石畳の道にビンテージのシャツ、新しいスマホ。ギア付き自転車でスタイリッシュに駆け抜け、エレキギターをかき鳴らす。廃工場を改装したカフェでデカフェのエスプレッソと10ドルのサラダを注文する。そう、テイラー・スウィフト的なヒップスター文化だ。それが再び盛り上がりつつある時代がやってきた、いわゆるY2Kリバイバル(2000年代への回帰)の幕開けである。だが果たしてこの回帰は望ましいものなのだろうか?

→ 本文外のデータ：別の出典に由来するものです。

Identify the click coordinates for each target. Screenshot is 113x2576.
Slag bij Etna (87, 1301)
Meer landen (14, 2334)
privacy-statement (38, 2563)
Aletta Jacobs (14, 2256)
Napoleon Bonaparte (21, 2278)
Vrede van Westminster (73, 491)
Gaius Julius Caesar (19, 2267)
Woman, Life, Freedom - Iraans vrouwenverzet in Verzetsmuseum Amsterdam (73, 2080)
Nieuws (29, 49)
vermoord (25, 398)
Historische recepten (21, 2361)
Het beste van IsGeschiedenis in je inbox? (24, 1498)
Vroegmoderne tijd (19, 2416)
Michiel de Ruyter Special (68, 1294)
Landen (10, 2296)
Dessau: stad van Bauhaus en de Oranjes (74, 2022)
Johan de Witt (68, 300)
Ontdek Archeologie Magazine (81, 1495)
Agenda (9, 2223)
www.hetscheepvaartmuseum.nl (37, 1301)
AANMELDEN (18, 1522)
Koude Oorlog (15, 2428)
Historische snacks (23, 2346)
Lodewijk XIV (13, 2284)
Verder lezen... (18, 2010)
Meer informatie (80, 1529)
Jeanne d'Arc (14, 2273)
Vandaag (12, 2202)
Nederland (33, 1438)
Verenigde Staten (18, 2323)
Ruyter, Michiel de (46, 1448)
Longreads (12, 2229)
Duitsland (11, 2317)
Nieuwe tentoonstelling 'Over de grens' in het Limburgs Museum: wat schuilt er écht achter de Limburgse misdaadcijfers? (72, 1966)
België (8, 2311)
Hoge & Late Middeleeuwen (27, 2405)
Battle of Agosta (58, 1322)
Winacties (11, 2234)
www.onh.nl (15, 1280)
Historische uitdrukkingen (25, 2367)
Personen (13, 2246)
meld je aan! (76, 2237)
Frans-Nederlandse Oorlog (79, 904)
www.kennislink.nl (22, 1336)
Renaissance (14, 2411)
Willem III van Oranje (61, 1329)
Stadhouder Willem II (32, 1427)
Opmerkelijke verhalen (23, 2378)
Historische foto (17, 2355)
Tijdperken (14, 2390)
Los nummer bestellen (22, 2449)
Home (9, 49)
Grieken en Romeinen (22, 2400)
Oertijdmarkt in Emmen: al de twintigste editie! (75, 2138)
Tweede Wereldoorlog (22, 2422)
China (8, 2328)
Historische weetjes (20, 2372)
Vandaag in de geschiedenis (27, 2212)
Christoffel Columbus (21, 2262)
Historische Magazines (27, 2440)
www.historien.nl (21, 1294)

マシンガンケリーにトラヴィスバーカー、ヤングブラッド、ブラックベアー。最近よく名前をよく聞くポップパンクのスターで奇抜なファッションや作り込んだMV、そして派手なステージのパフォーマンスでその座を確立した彼らも、ポップパンクが華やかだった2000年代に対するノスタルジーを示すものであると言える。 

ところでなぜこのリバイバルは発生したのだろうか。専門家の多くは生活必需品や家賃の高騰や賃金の伸び悩みを理由に挙げている。そのような時代に消えつつあるミドルクラスは昔を懐かしむ、あるいは経験していない時代へのノスタルジーに浸るためにこのようなヒップスタースタイルにのめり込むのだと言う。(もっともヒップスタースタイルにはえらくカネがかかるのだが)

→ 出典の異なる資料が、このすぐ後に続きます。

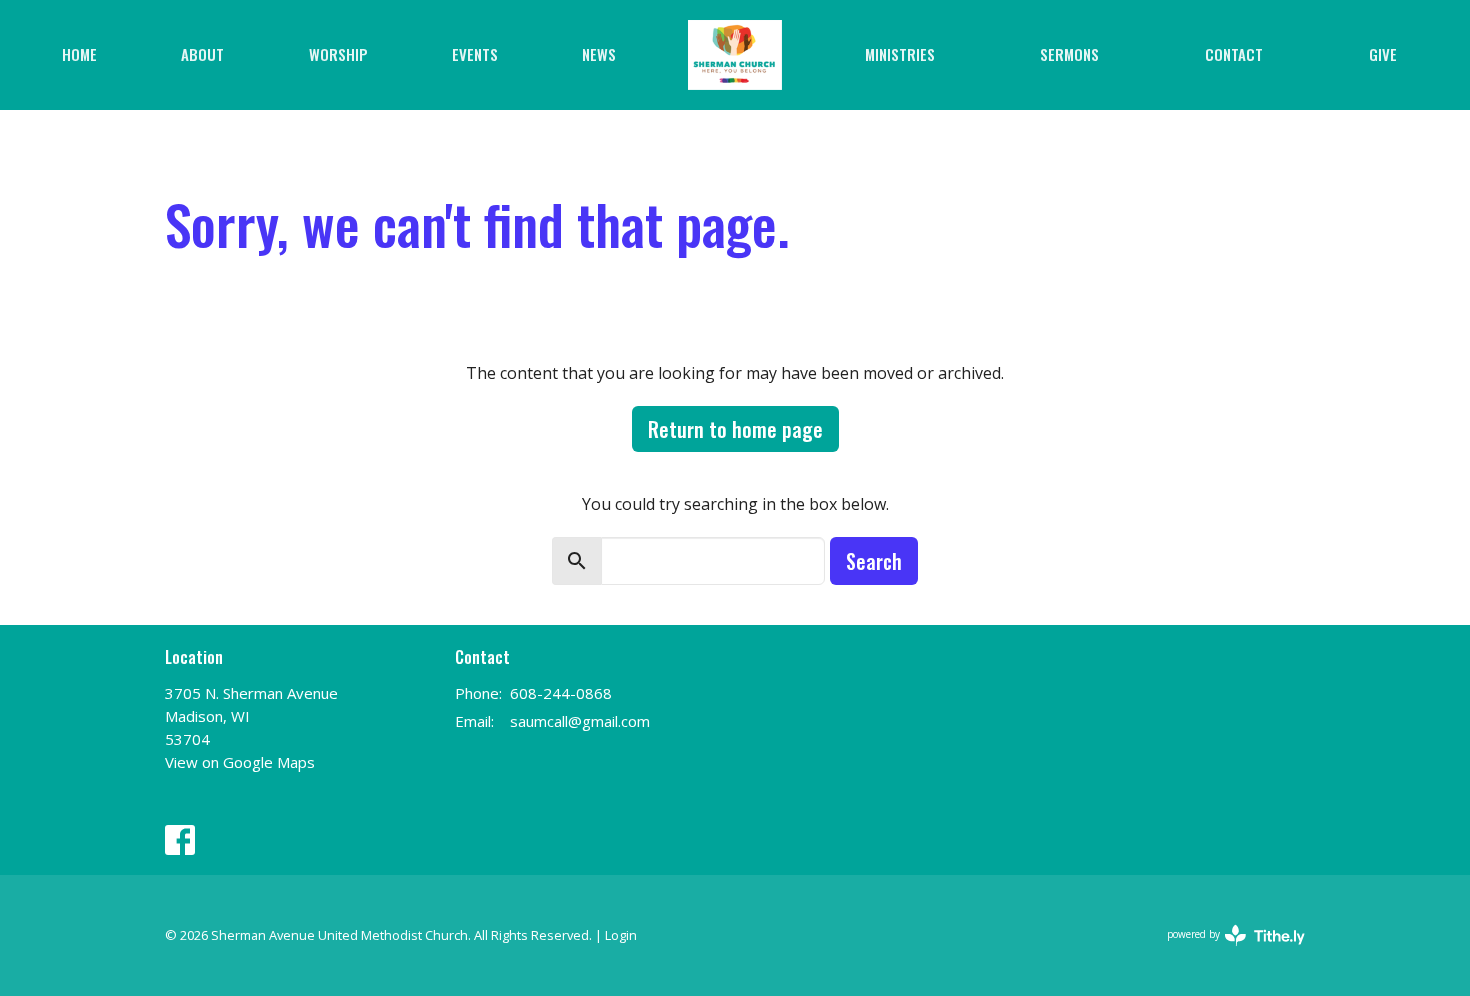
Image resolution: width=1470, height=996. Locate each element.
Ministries (900, 54)
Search (874, 561)
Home (79, 54)
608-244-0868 (561, 693)
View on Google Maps (240, 762)
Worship (338, 54)
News (599, 54)
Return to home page (735, 429)
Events (475, 54)
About (202, 54)
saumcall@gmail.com (580, 721)
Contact (1234, 54)
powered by (1225, 951)
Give (1383, 54)
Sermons (1069, 54)
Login (621, 935)
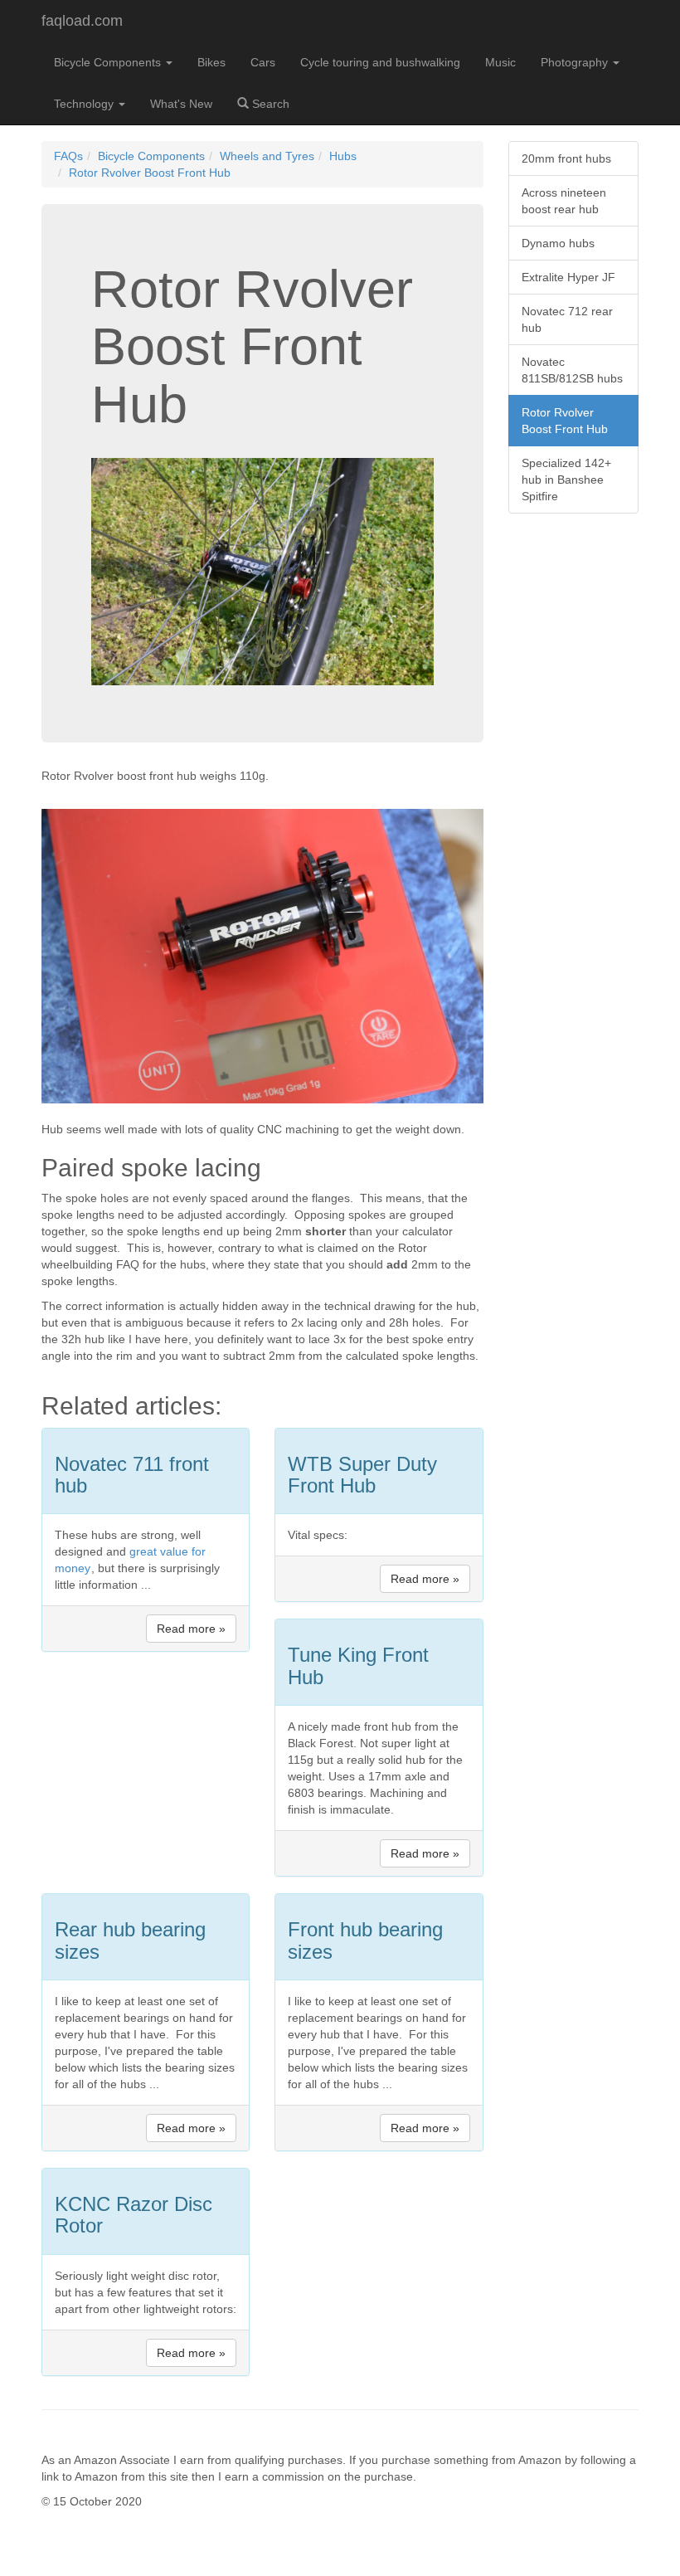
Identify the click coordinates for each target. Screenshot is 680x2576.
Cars (262, 62)
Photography (576, 62)
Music (500, 62)
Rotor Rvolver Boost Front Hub (150, 172)
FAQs (68, 156)
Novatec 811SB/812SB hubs (572, 370)
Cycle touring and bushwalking (380, 62)
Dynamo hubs (558, 243)
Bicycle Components (109, 62)
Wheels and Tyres (267, 156)
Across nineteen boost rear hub (564, 201)
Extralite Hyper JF (568, 277)
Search (269, 103)
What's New (181, 103)
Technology (85, 103)
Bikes (211, 62)
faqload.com (82, 20)
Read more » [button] (191, 1628)
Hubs (343, 156)
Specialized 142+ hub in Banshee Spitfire (566, 479)
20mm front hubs (566, 158)
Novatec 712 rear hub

しかしヒップスタースタイルの再流行がノスタルジーである以上、手放しで喜んでいられるものでもない。ノスタルジーが行き過ぎれば社会の停滞を招きかねないし、危険な人物が国の中枢に送り込まれることになるかもしれない。また、ヒップスター的なスタイルができる金銭的余裕はあるのは都市部の若くて比較的裕福な白人であり、黒人やヒスパニックにはそれを楽しむほどの余裕がない。ヒップスター的なスタイルの流行は新しい社会不安や社会分断のきっかけになるかもしれない。そして現時点での社会の分断はヒップスター的なスタイルが流行った2000年代よりもエスカレートしている以上、やはりどこか僕は不気味ななにかを感じ取ってしまうのだ。